I’m in a fairly new relationship myself with a nice grad student from China. I’m kind of at a loss as to how I should explain what Goth is to someone who doesn’t have many points of reference for Western culture in general. My clothing style is so subtle I can pass for normal most of the time, but the same cannot be said of my house. He’s going to want to come over to my place at some point and I’m going to have to explain why there’s bats and skulls and spiders on everything. He’s going to think I’m nuts. Help!


My thought — which is perhaps not exactly answering your question — is this: clearly, this guy seems to like you. Best case scenario, he really likes you for who you are. So what if he doesn’t know goth? Does he need to? I’ll bet if he saw all the bats, skulls and spiders in your house, he would just consider it “normal” for Westerners (as Chinese tend to think we’re rather bizarre anyhow). I doubt he’d push you for an explanation on any of it.

But if you had to tell him something, just use the “Westerners are bizarre” excuse, though in nicer wording (such as “we like being different, being individuals,” that sort of thing). Chances are, he won’t push you for anything more than that.

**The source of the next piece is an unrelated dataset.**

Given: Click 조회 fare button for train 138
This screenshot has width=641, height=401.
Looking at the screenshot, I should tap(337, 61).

And if all goes well, heck, you two might not be doing much talking at all for the rest of the visit — in a good sort of way. 😉

What do you think?

Do you have a question about life, dating, marriage and family in China/Chinese culture (or Western culture)? Send me yours today.

8 Replies to “Ask the Yangxifu: How Do I Explain Goth To My Boyfriend?”

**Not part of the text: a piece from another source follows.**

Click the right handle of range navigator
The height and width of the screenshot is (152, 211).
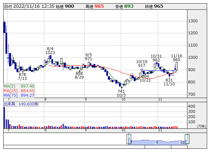(187, 139)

  1. Well, at least bats are lucky in Chinese culture!

    Explaining subcultures is pretty hard, I’ve found, even when the person I’m explaining it to is fairly international. I’ve yet to find a good way, so unfortunately all I can say is good luck!

  2. OMG, every time I come across the word “goth”, it reminds me of batman and goth-am city. Haha..Your Chinese bf gonna be kind of taken aback and think you are kind of er..strange if he didn’t quite expect you to be er.. into goth. But like as not, he should be able to get it when you explain to him. Like Naomi said, bat is luckily a good omen to the Chinese people. Bat is 蝙蝠 bianfu in Mandarin and fu 福 is fortune. Maybe, he might even take to goth and things gothic. So, don’t worry.

  3. All I can say is good luck 🙂 hopefully he’ll like you for you. I have unusual tastes in music or TV shows, so if I’ll meet with my Chinese crush, I might have to show him some episodes from Just Shoot Me or Sitting Ducks or Gargoyles or Arthur and hope he won’t make fun of me for liking those shows…

  4. It is not such a foreign concept. It really depends on what kind of guy you are dealing with. Plenty of Chinese are aware of the music genre (哥特 in chinese, pronounced as Ge Te). Even in Chinese cities such as Shanghai and Beijing, these sub-cultures are present and have underground following. You will probably end up explaining what “Goth” is again because chances are what he was exposed to won’t be the same thing.

  5. Goth is already a native cultural thing in Japan since very early on.

    Chinese people with any level of exposure to manhua, translated from manga, would no doubt have read plenty of comics based around this subject. One title that springs to mind is “Desu Nōto”, Death Note. God help us if he doesn’t know Death Note. Let me be clear: it is huge in Asian countries.

    If your Chinese friend doesn’t know Goth, he is probably in the minority, one that is too pent up to watch a Japanese dorama series. Hardly surprising, as there is yet an outstanding war debt handed down from the 1940s. Many young mainlanders in age group same as you have put that debt aside in pursuit of anime, manga and cosplay. But time and again a few 50 Cent Party members would sound the battle cry, “dadao riben guizi”, down with the Japanese demons. By and large these people do not appear to represent the voice of the people, something we should be thankful for.

    Anyway the point is, it’s incumbent on you to educate him/her in the subject. You may also use Brandon Lee’s “Crow” (1993) for an introduction.